A data-driven decision maker, Hrabowski made sure the Meyerhoff program always had a research director. As a result, UMBC has two decades worth of data on the program’s best practices, which it shares with other colleges and uses to improve academics on its own campus, says LaMont Toliver, the Meyerhoff program director.
One thing UMBC has learned is that the No. 1 reason people drop out of STEM fields is they didn’t do well in the coursework. So UMBC is changing how courses are taught. Based on best practices from the Meyerhoff program, UMBC is now in the middle of major course redesigns in STEM and other areas to help build community among students, demand active engagement from faculty members, and involve students in research. In engineering, for example, a revamped introductory course has students doing industrial design projects in teams. Besides contributing to the nation’s workforce, gains in student success will benefit UMBC’s bottom line: Each time a student needs to retake an introductory class, it costs the university $1,600.
“It’s clear to us, if we can help students succeed … in the first two years of work, the student will remain in science and engineering, at least through the bachelor level,” Hrabowski says. Holding his iPhone, he shows a video of a redesigned first-year chemistry class. Students are scattered around a room in tables of four, talking and writing on whiteboards. “It’s loud, it’s collaborative, it’s engagement,” he says. “Everybody has a role. Somebody’s project manager, somebody’s serving as a scribe, somebody’s the provocateur, and they change roles throughout the semester.”
No one can sit in the back of this class. All students must talk about their work, and an individual’s grade is partly dependent on the others in the group.

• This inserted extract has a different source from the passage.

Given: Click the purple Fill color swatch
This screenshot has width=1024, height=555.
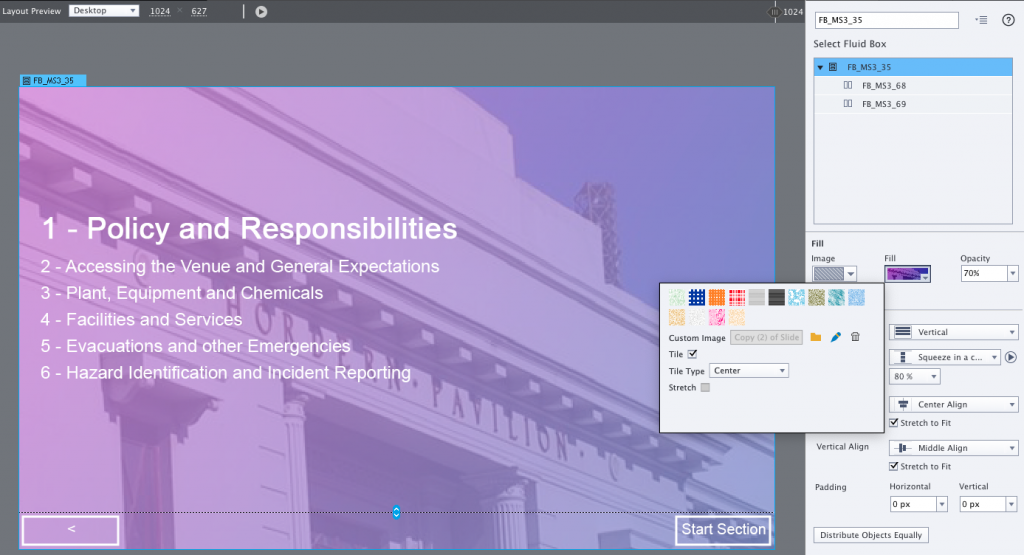Looking at the screenshot, I should (908, 274).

A sign at the front of the class that divides up team duties declares: “Learning Is Your Responsibility.”
The collaboration has carried over into the library, where individual carrels have been replaced at the students’ request with group study tables and booths, plus whiteboards that can be rolled around the room. To Hrabowski, this is what college life should be all about: “At UMBC the party is in the library.”
Kathryn Masterson is a freelance writer based in Washington, D.C.
UMBC’s Guide to What Works
- Widen the pool of faculty candidates to increase diversity and provide students with role models who look like them.
- Partner with business and industry to create research opportunities for faculty and students; offer summer research possibilities.
- Encourage study groups and tutoring.
- Provide personal advising and counseling.
- Link students with professional mentors in their field.
- Enlist faculty as mentors and advisers.
- Expect everyone to share responsibility for helping minority students graduate.
- Encourage student “ownership” of their program, engaging older students in interviewing younger applicants.
- Make clear what students should expect and what’s expected of them.